§ EXERCISE PROMPT: Retype the stretch of the material from the line containing "Where should I" through the line containing "click(x=404, y=151)", both included, with nothing else.

§ ENTRIES SUPPLIED:
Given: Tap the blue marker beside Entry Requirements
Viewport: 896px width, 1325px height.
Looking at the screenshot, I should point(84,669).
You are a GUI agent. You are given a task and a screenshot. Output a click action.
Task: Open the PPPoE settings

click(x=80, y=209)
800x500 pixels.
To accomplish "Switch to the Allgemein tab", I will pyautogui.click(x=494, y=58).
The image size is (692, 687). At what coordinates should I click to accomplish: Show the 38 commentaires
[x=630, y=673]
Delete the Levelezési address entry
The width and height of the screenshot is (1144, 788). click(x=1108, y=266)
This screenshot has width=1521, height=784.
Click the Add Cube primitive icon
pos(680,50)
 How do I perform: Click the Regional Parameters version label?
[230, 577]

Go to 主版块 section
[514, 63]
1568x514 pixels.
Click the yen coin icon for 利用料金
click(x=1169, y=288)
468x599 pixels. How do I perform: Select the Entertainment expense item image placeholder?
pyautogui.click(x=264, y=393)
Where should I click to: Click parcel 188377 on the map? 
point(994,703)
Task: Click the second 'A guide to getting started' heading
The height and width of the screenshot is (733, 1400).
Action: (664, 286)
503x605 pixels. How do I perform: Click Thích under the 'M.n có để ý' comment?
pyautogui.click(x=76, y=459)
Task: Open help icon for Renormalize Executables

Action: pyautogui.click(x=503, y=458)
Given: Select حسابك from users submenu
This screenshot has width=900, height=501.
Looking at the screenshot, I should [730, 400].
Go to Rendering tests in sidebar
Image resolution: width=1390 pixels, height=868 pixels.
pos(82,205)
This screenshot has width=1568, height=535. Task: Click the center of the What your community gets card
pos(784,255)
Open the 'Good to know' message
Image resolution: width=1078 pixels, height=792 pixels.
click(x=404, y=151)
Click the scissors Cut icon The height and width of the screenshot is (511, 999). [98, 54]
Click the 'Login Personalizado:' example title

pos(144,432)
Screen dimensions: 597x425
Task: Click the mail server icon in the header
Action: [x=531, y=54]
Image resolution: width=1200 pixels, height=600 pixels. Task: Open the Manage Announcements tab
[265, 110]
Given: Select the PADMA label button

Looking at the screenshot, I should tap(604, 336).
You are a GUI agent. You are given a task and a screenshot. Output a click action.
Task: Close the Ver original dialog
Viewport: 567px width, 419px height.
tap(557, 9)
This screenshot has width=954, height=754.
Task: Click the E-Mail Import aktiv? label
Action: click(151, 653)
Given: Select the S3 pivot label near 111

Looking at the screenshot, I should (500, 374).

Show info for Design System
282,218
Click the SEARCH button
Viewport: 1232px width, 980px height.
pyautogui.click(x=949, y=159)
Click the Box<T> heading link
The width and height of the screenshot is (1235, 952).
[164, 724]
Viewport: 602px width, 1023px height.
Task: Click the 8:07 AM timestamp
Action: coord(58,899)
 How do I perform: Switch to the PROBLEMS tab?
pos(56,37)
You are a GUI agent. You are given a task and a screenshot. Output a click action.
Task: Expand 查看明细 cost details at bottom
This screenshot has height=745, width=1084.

§ ANSWER FOR THE TASK:
Where should I click to: Click parcel 188377 on the map? 
point(994,703)
Task: Click the second 'A guide to getting started' heading
The height and width of the screenshot is (733, 1400).
Action: (664, 286)
503x605 pixels. How do I perform: Click Thích under the 'M.n có để ý' comment?
pyautogui.click(x=76, y=459)
Task: Open help icon for Renormalize Executables

Action: pyautogui.click(x=503, y=458)
Given: Select حسابك from users submenu
This screenshot has width=900, height=501.
Looking at the screenshot, I should [730, 400].
Go to Rendering tests in sidebar
Image resolution: width=1390 pixels, height=868 pixels.
pos(82,205)
This screenshot has width=1568, height=535. Task: Click the center of the What your community gets card
pos(784,255)
Open the 'Good to know' message
Image resolution: width=1078 pixels, height=792 pixels.
click(x=404, y=151)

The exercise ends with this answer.